◆ Records supplied
↓

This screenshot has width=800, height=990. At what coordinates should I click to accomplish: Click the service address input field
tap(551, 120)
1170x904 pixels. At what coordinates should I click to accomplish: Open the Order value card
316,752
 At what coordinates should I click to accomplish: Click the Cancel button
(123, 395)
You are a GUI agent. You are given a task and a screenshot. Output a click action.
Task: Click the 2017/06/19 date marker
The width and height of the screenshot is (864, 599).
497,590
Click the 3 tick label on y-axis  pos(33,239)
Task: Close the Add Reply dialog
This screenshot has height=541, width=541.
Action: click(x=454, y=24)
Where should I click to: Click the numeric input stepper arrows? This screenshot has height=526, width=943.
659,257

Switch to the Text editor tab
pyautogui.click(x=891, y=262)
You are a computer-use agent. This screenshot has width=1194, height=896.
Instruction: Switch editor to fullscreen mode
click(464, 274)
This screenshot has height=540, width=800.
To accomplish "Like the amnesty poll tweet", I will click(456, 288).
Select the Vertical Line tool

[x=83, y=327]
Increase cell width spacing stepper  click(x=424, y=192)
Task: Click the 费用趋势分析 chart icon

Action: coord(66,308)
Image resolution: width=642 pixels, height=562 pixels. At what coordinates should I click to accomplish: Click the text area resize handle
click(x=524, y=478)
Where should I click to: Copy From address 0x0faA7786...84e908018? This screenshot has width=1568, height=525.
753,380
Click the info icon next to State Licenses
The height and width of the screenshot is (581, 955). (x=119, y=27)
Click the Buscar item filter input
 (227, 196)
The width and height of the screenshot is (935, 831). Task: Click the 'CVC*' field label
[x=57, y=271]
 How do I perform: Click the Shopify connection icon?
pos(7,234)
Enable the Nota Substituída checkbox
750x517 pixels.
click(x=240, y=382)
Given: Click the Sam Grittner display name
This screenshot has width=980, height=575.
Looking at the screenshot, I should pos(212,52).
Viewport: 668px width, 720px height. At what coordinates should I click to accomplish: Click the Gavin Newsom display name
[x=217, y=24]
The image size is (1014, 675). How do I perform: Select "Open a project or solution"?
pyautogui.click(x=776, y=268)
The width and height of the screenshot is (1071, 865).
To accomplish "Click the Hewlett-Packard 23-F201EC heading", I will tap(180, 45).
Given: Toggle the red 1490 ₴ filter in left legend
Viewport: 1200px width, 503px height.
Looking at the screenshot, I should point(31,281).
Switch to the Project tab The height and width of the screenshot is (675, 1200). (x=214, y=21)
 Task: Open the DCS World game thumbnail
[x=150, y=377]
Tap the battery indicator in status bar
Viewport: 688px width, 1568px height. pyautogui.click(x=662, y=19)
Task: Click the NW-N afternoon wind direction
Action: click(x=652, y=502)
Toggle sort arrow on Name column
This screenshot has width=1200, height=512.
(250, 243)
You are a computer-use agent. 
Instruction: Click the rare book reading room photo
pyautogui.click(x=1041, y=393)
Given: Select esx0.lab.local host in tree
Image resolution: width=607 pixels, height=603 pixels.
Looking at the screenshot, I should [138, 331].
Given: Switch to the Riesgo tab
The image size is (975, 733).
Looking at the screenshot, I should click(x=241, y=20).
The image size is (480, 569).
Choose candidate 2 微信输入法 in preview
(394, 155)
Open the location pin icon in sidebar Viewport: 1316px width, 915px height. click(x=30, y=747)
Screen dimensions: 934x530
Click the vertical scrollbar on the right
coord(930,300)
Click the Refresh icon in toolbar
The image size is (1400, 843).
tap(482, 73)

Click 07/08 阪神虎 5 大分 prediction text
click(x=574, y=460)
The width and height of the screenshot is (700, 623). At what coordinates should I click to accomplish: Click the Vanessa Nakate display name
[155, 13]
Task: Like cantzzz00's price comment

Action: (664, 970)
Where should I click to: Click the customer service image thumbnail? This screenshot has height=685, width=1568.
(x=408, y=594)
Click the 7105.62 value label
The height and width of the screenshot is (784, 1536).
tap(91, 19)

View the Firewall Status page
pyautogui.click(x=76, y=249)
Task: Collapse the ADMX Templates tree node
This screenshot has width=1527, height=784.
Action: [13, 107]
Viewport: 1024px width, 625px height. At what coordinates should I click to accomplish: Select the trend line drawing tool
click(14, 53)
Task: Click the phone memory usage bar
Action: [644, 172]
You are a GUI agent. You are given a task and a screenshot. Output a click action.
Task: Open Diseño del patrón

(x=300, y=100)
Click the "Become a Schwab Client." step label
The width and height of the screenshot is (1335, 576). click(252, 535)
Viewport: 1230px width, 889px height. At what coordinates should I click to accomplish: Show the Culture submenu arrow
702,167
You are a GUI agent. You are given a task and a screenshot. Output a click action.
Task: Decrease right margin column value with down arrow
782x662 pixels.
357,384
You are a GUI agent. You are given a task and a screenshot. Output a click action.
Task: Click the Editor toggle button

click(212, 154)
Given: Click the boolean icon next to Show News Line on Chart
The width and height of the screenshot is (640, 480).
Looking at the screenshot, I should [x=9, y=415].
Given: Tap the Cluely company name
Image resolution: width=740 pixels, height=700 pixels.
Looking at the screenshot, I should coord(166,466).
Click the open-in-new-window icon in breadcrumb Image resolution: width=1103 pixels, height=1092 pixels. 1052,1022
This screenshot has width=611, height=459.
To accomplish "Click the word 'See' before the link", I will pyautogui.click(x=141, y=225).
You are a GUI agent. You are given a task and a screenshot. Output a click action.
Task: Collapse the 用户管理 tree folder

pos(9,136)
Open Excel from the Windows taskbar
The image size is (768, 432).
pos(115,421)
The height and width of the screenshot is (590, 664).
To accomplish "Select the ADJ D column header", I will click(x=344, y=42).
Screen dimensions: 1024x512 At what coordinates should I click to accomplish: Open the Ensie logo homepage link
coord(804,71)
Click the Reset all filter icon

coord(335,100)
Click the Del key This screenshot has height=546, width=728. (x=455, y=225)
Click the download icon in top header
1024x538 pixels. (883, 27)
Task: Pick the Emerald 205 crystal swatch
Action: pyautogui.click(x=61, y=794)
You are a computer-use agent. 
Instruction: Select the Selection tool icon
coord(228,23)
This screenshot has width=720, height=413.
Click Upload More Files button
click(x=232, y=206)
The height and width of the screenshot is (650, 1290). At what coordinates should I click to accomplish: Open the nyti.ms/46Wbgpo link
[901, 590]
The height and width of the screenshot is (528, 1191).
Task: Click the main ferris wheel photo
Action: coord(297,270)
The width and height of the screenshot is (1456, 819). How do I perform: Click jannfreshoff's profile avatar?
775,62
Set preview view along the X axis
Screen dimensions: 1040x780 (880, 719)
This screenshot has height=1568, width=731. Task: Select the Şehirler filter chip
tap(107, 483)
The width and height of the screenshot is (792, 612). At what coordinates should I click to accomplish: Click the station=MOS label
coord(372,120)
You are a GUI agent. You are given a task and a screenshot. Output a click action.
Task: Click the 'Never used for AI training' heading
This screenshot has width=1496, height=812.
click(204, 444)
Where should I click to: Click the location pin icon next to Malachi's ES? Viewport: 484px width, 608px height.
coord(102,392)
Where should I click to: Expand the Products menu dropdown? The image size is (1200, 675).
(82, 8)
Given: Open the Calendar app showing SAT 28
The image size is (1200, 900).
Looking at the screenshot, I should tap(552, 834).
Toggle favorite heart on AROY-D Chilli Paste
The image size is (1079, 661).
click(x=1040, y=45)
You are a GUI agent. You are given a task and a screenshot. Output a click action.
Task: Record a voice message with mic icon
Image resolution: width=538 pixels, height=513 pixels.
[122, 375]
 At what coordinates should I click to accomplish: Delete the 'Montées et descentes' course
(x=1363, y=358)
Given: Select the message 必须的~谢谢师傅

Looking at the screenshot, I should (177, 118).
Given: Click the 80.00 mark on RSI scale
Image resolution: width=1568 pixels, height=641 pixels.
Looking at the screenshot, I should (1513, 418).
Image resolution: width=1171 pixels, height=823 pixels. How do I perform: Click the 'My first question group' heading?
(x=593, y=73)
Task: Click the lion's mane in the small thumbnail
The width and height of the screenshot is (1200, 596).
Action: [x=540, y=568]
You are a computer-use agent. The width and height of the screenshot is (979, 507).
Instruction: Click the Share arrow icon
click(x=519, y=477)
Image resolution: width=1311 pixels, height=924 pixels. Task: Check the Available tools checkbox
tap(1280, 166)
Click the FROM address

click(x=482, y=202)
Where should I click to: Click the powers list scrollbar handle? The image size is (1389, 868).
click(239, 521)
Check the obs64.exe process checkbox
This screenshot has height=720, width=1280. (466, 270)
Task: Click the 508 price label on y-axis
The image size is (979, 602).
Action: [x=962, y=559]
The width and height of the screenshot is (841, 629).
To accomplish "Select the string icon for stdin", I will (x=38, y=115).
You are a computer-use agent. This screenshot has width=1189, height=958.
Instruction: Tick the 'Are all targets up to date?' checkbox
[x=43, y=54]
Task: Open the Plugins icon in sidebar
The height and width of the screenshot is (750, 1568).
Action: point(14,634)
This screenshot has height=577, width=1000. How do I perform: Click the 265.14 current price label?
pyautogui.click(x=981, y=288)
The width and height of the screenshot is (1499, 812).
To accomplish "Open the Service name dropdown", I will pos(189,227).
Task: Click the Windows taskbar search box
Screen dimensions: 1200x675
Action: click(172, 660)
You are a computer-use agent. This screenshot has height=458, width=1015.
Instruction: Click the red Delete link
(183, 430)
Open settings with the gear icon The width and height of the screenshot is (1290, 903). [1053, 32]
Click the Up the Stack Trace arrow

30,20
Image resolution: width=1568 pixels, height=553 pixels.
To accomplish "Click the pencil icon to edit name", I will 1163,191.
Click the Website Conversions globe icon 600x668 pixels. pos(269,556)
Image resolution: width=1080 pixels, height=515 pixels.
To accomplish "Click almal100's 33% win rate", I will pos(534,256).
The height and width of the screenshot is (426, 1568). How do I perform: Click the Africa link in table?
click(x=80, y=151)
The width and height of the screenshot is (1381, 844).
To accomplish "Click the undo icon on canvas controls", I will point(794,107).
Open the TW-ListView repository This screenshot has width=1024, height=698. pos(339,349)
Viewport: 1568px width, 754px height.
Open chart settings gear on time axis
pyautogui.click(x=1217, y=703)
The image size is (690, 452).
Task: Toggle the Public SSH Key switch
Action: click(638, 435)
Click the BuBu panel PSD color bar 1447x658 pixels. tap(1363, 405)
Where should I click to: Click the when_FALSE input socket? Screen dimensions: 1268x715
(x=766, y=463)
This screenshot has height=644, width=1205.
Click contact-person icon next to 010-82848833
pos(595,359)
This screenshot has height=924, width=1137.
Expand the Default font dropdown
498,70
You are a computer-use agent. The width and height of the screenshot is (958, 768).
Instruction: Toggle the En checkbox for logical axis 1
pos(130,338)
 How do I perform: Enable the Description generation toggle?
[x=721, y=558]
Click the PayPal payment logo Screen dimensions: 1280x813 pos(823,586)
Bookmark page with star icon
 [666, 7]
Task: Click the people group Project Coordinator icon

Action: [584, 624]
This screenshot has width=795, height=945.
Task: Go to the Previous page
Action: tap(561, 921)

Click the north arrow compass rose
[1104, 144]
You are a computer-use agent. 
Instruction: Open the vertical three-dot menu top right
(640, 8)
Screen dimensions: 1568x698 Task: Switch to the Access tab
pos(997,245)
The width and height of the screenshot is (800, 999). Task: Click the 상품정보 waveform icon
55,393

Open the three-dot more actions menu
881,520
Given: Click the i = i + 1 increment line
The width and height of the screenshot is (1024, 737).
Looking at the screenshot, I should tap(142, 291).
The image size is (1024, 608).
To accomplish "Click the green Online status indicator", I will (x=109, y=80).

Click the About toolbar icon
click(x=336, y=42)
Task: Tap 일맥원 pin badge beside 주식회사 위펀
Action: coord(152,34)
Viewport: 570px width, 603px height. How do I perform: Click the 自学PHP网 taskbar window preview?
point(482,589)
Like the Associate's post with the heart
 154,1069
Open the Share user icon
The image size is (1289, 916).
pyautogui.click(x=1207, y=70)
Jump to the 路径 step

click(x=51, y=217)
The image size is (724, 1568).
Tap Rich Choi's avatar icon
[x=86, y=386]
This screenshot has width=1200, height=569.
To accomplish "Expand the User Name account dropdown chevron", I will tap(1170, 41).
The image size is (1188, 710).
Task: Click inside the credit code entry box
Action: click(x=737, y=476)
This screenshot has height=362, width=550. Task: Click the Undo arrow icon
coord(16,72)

↑

Retype, exactly and in full, the lines above from the one containing "The width and height of the screenshot is (1456, 819)." through the one containing "Task: Click the 'Never".

The width and height of the screenshot is (1456, 819). How do I perform: Click jannfreshoff's profile avatar?
775,62
Set preview view along the X axis
Screen dimensions: 1040x780 (880, 719)
This screenshot has height=1568, width=731. Task: Select the Şehirler filter chip
tap(107, 483)
The width and height of the screenshot is (792, 612). At what coordinates should I click to accomplish: Click the station=MOS label
coord(372,120)
You are a GUI agent. You are given a task and a screenshot. Output a click action.
Task: Click the 'Never used for AI training' heading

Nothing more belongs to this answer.